Тут я вспомнила. Когда днем я шла навстречу Салиму, меня толкнула женщина, закутанная в вуаль, из которой выглядывал только один глаз. Я подошла к Салиму, но заметила, что она остановилась поодаль и еще довольно долго на меня смотрела.
— Смотри, осторожно! Твое счастье, что на этот раз ты наткнулась на меня. Уж я-то не причиню тебе зла… Но если кто-нибудь другой… если твой брат…
Я пристально посмотрела на нее, чувствуя, что бледнею, и злясь на себя за это. Ответить я не успела: она уже повернулась ко мне спиной.
В эту ночь я впервые познала сладость ощущения надвигающейся опасности.
Я трижды ходила с Салимом в конец мола, где громоздились ангары, груды железного лома, за дощатые пакгаузы, белизна которых долго хранила сошедшую с неба светлынь. Трижды ходила туда, словно совершала паломничество.
Там я попадала в область, сотканную из неподвижности, — в ней жесты, объятия, опасно придвигающееся ко мне лицо, которое я принимала, закрыв глаза, обретали волнующую реальность. Стоило нам с Салимом вернуться в эту тень, как вокруг смыкалась молчаливая тайна.
В этот вечер меня внезапно обуял страх.
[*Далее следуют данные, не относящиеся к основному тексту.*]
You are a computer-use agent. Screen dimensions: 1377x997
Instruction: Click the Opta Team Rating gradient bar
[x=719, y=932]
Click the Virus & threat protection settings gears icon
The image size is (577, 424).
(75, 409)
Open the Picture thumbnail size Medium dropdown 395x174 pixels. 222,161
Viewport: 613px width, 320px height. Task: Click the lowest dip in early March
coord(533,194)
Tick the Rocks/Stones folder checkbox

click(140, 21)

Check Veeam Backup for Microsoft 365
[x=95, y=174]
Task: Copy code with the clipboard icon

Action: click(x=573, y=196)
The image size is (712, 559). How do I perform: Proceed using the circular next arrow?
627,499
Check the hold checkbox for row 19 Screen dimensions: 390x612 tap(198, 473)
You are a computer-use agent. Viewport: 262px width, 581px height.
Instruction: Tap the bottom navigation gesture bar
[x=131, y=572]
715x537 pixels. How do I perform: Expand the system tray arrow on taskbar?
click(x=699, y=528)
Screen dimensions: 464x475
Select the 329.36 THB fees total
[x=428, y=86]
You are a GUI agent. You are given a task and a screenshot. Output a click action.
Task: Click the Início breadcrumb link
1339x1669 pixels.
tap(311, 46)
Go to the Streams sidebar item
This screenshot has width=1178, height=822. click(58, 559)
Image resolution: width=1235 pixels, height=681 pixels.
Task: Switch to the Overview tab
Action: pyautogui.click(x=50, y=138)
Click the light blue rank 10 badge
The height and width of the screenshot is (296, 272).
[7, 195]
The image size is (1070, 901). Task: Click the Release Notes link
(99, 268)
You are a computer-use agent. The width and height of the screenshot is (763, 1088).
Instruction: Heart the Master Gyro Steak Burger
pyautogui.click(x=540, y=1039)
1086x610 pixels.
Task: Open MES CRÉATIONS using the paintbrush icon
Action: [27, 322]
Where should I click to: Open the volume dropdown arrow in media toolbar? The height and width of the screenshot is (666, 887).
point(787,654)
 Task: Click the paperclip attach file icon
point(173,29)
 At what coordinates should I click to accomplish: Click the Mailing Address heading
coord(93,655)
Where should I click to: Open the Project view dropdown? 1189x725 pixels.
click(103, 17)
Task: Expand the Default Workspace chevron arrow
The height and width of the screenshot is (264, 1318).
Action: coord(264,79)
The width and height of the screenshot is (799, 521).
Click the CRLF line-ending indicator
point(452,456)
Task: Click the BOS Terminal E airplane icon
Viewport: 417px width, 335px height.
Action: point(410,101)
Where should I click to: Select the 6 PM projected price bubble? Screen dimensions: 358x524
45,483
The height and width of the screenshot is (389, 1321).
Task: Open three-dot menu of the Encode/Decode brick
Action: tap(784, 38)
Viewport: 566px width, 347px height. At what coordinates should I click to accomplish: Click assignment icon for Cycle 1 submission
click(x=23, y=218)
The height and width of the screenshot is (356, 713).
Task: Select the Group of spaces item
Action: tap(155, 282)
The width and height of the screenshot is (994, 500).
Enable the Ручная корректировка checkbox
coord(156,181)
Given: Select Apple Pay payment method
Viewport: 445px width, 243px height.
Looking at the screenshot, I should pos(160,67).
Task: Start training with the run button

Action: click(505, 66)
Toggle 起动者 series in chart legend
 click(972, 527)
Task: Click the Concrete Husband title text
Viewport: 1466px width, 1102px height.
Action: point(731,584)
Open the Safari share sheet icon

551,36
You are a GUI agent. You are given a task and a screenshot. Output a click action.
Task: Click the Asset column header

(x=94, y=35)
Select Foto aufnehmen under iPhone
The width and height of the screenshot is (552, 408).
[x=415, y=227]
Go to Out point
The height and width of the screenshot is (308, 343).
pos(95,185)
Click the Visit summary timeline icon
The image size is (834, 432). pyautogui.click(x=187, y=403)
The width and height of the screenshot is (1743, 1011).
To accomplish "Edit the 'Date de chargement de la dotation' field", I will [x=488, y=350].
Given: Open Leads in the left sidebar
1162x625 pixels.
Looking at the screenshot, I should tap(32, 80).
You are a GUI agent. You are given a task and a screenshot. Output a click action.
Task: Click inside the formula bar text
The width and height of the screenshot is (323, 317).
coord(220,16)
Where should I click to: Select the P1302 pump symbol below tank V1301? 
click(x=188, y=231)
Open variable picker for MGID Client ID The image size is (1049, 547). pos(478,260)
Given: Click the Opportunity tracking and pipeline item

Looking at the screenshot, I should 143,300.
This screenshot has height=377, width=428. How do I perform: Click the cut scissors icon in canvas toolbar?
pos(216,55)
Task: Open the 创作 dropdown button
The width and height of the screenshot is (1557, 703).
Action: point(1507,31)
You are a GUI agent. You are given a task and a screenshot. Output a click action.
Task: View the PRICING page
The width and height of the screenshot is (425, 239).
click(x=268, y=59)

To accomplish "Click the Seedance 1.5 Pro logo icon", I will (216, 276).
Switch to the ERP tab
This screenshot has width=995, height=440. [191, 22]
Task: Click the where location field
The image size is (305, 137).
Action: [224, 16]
Мне не хотелось лишаться этих часов. Помню, что позже, когда мы, разомкнув объятия, сидели подле стены, я уткнулась лицом ему в плечо. Он медленно приподнял его, повернул к себе, вгляделся в него в свете вечера. Вид у Салима был серьезный, и он мягко спросил:
— Тебе стыдно? — Он ласково провел рукой по моему лбу, по волосам, потом повторил: — Тебе стыдно?
Мне захотелось разрыдаться в его объятиях. Я лишь закрыла глаза.
— Послушай, Далила… тебя уже целовал когда-нибудь мужчина?
Я открыла глаза, потрясенная возможностью, которую я даже не рассматривала.
— Значит, ты так считал?
— Нет, я просто хотел узнать…
— Ты не должен был даже задавать мне такой вопрос.
— Я верю тебе.
Я вновь упала ему на грудь. Он крепко прижал меня к себе. На этот раз я знала, что мне незачем забывать эти объятия, хоронить их там, в тени. Держась за руки, мы пошли обратно. Лишь добравшись до бульвара, мы разжали ладони и зашагали, как обычно, бок о бок.
— До завтра, — сказал он на том месте, где мы всегда прощались.
— Видите ли… я не знаю, смогу ли прийти.
— Почему?
— Пока что мой брат в отъезде, но, если он завтра вернется, я не смогу встретиться с вами.
Он призадумался.
— Я в эти дни совершенно свободен. Как только у вас появится возможность выйти из дому, дайте мне знать… Буду ждать с нетерпением.
Я проводила его взглядом, пока он не исчез. Мне бы следовало сказать ему, что я и сама не смогу пойти туда. Я никогда на это не решусь.
«Тебе стыдно?» — спросил он там. И я закрыла глаза. Не от стыда и не от страха — от одиночества.
* * *
В последующие дни я безвылазно сидела дома. Фарид и Зинеб вернулись, но мне достаточно было бы решиться, и я бы вышла, несмотря ни на что. И все-таки мне не удавалось заставить себя написать Салиму.